Yesterday evening I started cramping and joked on facebook that Avelyn might take after me, working toward a deadline. I wondered at various times if a woman could feel when her cervix was dilating, because I was experiencing something that felt like opening. But since I have felt various strange and painful things over the last month that didn’t seem to lead anywhere, I decided not to investigate. My pain level was fairly low—certainly nothing like the Gobblins of a week and a half ago.

So I returned to bed, cuddled with a heating pad, and went to sleep.

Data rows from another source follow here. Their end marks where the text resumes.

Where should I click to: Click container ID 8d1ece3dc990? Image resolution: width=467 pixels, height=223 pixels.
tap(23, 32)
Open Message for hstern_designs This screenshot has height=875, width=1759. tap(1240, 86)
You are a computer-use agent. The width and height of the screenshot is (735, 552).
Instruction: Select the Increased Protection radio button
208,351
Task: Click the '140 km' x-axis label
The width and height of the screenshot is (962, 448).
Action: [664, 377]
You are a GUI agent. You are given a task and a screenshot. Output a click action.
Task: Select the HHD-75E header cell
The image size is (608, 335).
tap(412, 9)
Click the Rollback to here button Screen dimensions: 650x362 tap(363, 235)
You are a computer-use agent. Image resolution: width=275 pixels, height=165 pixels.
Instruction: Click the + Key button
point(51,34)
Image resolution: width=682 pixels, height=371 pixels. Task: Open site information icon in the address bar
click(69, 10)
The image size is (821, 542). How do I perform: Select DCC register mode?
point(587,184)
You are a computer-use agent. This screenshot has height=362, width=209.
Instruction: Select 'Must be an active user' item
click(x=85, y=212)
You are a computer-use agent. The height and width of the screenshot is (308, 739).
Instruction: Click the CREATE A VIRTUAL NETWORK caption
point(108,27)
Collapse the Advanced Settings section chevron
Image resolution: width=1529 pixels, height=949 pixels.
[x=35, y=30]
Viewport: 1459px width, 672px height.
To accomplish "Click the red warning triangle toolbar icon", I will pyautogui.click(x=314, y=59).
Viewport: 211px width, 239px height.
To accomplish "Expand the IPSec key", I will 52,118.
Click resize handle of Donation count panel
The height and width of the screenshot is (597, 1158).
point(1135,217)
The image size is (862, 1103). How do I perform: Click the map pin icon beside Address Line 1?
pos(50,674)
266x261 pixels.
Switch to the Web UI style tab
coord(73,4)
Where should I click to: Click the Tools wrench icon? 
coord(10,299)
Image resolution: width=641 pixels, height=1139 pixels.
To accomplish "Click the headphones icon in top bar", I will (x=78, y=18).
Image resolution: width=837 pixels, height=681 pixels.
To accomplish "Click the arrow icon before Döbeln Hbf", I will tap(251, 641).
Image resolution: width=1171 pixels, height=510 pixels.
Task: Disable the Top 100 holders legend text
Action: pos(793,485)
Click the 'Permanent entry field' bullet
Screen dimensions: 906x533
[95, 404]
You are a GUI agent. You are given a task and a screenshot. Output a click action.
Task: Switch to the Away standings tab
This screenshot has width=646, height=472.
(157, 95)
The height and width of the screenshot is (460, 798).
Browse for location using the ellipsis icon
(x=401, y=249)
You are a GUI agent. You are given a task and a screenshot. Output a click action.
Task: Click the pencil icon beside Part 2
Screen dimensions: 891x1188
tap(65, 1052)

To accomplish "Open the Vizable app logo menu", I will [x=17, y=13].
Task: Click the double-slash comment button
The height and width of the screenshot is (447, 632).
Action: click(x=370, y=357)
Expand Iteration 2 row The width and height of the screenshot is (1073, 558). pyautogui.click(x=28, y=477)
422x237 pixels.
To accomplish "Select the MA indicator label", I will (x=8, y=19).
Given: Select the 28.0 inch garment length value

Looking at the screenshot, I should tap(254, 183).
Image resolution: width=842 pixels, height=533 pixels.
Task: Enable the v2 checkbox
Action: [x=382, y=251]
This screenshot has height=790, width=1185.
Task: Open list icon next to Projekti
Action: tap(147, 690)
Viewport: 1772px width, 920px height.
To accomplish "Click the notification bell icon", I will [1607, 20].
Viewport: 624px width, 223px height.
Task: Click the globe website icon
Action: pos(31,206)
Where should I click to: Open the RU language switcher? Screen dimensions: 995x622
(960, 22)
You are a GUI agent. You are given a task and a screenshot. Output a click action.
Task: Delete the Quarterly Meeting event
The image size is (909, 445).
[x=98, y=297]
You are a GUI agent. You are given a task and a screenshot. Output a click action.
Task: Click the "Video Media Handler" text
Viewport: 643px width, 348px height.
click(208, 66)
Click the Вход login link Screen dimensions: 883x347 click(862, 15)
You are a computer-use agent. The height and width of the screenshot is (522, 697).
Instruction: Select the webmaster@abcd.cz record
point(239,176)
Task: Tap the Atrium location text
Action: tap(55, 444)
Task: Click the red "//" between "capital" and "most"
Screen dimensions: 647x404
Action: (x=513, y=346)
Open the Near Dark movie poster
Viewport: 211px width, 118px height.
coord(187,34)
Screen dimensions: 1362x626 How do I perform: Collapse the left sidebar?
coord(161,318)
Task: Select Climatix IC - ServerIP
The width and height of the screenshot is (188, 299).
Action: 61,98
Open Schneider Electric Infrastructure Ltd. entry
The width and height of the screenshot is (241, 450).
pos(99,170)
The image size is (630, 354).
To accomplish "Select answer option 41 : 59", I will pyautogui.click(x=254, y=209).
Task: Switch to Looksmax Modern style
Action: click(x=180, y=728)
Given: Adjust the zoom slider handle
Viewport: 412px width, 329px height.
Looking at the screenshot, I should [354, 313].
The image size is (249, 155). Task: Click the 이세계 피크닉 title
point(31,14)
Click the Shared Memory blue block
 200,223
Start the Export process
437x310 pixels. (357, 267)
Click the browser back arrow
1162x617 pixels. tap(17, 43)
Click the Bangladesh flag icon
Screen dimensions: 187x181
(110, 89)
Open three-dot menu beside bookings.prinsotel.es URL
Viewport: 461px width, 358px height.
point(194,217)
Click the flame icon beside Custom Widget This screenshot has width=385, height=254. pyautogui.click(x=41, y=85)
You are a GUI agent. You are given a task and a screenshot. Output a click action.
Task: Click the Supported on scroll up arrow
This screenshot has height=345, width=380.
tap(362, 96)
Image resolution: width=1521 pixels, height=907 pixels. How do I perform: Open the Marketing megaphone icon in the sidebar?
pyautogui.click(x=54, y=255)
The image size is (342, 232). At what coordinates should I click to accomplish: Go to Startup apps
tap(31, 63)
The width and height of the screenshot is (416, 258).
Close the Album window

I don’t recall now at what point I woke up—before or because of—but my water broke. I got out of bed, grabbed my cell phone and began looking at the bed, trying to see if what I was feeling matched reality. I soon realized that trying to maneuver blankets and sheets was ridiculous and ran to the bathroom. My underwear were soaked in pink, as was the overnight-strength pad that had been dry only an hour (and I’m assuming only a minute) before.

This was it. I’ve kept a colander on the bathroom counter for the last month, prepared for this moment—wondering if I would know when to use it. As it turns out, this was fairly obvious. Within seconds a large mass was resting in the bottom, heavy drops of bright red blood now dripping into the toilet. I picked it up, examined it, and placed it in the bucket alongside the dried pieces of what I have assumed to be placenta, which have accumulated over the last month. Could this be Avelyn? It seemed too large. How big is the placenta at 9-11 weeks? Would it have continued growing after her heart stopped? After all, my body has still felt pregnant.

Since nothing else seemed to be coming, I climbed into the bathtub to clean away some of the blood, wandered into the bedroom to find new underwear (with a new pad) and walked into the living room to think and grab my computer. Did I just miscarry? Shouldn’t I have been in more pain? Is this it?

A few minutes later, I realized this was not it and went back into the bathroom. After about 15 minutes with the steady passing of tissue, and pain increasing, I realized I did not want to be alone and began trying to wake Allyn up—all without leaving the bathroom.

My husband is a fairly heavy sleeper. I’d been wandering around the apartment. The door from the bedroom closet into the bathroom was open with the light on, but he had not stirred, even with the sounds of running water. I called his name. And now, I seemed to be tied to the toilet by the bonds of blood. Allyn? Allyn, are you awake? Allyn . . .  Nothing. I tried banging on the bathtub. A slight stir. Allyn? Not enough. I looked around me. I had the towel from my short bath. I threw it at the door to try to open it wider. Why did I turn the fan on before bed? (Um, because heating pads are quite warm and the parts of me that are not uterus did not want to be particularly warm!) I had my cell phone . . . I tried playing the tone that Allyn uses for his alarm. It seemed loud in the bathroom, but there seemed to be no movement. I glanced into the colander and toilet—there was no way I could leave the bathroom. Allyn? ALLYN? Finally, a stir. Are you up? Allyn? And luckily, finally, he heard me and came groggily into the bathroom.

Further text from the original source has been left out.